Umnutzung von Maiensässen Abfuhr für Walliser Standesinitiative

Alte Ställe und verwaiste Maiensässe sollen einfacher in Wohnungen umgebaut werden dürfen, das hat die zuständige Ständeratskommission beschlossen. Standesinitiativen der Kantone Wallis und Graubünden zum Thema lehnt die Kommission dennoch ab.

Ein Maiensäss von aussen. Bild in Lightbox öffnen.

Bildlegende: Maiensässe – wie hier beim Sanetsch Pass im Wallis – sollen nicht einfach so umgenutzt werden können. Keystone

  • Viele alte Ställe und Maiensässe im Berggebiet sind verwaist und in schlechtem Zustand.
  • Die Bergkantone Wallis und Graubünden fürchten, dass diese Bauten ungenutzt zerfallen.
  • Sie fordern deshalb, dass die Regeln zur Umnutzung dieser Bauten gelockert werden.

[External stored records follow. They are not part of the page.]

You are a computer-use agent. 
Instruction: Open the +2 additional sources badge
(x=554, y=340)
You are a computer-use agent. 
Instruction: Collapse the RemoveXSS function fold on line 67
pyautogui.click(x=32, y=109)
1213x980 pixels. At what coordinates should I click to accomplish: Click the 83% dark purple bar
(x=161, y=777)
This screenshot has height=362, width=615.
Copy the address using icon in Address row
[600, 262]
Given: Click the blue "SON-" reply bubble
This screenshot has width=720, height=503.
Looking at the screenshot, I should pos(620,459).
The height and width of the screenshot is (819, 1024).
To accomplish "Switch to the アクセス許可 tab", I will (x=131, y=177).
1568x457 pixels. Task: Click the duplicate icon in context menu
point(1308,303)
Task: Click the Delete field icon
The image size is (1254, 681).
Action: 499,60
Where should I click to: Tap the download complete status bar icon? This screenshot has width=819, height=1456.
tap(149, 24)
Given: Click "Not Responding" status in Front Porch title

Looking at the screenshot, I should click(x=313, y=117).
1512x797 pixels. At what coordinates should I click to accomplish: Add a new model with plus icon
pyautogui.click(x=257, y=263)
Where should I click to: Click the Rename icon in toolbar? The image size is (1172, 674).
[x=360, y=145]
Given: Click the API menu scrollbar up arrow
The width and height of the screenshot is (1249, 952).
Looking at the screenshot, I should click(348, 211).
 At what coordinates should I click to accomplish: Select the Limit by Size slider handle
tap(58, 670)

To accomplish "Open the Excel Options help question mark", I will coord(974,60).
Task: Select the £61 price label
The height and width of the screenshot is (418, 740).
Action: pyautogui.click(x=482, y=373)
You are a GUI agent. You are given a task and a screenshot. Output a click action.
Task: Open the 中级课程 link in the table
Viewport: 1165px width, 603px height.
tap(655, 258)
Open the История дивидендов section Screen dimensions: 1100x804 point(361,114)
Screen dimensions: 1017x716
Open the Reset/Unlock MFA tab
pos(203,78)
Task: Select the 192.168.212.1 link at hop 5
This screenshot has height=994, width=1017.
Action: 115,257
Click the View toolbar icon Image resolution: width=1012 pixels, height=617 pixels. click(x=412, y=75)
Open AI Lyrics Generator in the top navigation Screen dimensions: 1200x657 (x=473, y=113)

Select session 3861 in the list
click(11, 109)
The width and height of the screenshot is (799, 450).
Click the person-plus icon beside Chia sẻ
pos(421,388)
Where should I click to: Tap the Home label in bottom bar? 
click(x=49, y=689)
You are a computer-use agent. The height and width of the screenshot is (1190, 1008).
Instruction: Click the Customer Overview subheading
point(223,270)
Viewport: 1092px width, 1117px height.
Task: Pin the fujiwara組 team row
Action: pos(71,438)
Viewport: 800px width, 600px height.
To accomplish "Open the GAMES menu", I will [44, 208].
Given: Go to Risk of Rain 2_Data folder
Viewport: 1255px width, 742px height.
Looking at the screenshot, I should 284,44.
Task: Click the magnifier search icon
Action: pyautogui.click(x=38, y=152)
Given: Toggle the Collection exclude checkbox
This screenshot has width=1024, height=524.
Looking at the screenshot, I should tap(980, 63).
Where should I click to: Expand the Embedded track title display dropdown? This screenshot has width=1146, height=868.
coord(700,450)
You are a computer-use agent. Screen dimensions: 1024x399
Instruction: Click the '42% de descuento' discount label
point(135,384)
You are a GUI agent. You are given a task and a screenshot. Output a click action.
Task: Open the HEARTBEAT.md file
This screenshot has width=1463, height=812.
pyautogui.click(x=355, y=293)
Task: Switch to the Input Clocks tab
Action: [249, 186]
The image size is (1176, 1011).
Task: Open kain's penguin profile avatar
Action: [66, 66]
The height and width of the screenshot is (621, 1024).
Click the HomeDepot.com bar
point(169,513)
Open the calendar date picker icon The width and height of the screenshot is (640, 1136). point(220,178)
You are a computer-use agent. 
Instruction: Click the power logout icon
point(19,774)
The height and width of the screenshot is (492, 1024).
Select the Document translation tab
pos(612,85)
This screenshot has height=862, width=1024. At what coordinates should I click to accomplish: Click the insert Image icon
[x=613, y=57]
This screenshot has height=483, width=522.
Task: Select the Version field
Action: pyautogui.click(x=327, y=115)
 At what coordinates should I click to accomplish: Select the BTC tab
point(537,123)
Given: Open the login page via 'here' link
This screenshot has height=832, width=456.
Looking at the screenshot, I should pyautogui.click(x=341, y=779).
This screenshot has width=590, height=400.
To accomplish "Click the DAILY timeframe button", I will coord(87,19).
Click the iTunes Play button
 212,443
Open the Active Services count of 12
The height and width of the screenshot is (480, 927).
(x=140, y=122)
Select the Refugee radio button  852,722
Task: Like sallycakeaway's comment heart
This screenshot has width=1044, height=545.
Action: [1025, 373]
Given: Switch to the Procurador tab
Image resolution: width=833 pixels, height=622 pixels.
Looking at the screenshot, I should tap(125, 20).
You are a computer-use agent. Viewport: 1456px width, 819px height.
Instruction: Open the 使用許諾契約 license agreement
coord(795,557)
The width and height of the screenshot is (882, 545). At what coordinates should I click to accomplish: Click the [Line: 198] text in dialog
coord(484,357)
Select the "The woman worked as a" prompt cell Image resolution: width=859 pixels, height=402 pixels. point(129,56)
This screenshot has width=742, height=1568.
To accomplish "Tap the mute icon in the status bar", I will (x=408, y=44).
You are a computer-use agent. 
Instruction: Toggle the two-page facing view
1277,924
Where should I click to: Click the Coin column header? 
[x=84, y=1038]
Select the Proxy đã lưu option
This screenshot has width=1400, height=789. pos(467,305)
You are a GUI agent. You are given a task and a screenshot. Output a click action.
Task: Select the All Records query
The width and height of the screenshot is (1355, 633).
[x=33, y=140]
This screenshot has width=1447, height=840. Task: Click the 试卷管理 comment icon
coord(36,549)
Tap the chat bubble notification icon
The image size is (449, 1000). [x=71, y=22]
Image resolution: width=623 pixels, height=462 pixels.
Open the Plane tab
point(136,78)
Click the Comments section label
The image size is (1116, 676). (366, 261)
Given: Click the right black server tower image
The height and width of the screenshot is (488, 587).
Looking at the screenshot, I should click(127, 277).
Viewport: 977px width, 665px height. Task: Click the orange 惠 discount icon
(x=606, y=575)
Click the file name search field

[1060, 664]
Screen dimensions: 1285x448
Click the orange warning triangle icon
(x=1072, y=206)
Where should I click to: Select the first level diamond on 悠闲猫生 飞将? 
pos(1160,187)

Die Raumplanungskommission des Ständerats begrüsst diese Idee grundsätzlich, weil es sich bei diesen Bauten um wertvolles Kulturgut handle, das ohne konkrete Massnahmen zu verschwinden drohe. Allerdings geht der Kommission die Forderung der Bergkantone zu weit. Es gehe nicht an, dass hunderttausende solcher Bauten umgenutzt würden.

Die Standesinitiativen wurden deshalb einstimmig abgelehnt. Allerdings beschloss die Kommission, das Anliegen in die laufende Revision des Raumplanungsgesetzes aufzunehmen. Dabei soll sichergestellt werden, dass es nicht zu intensiveren und störenden Nutzungen kommt.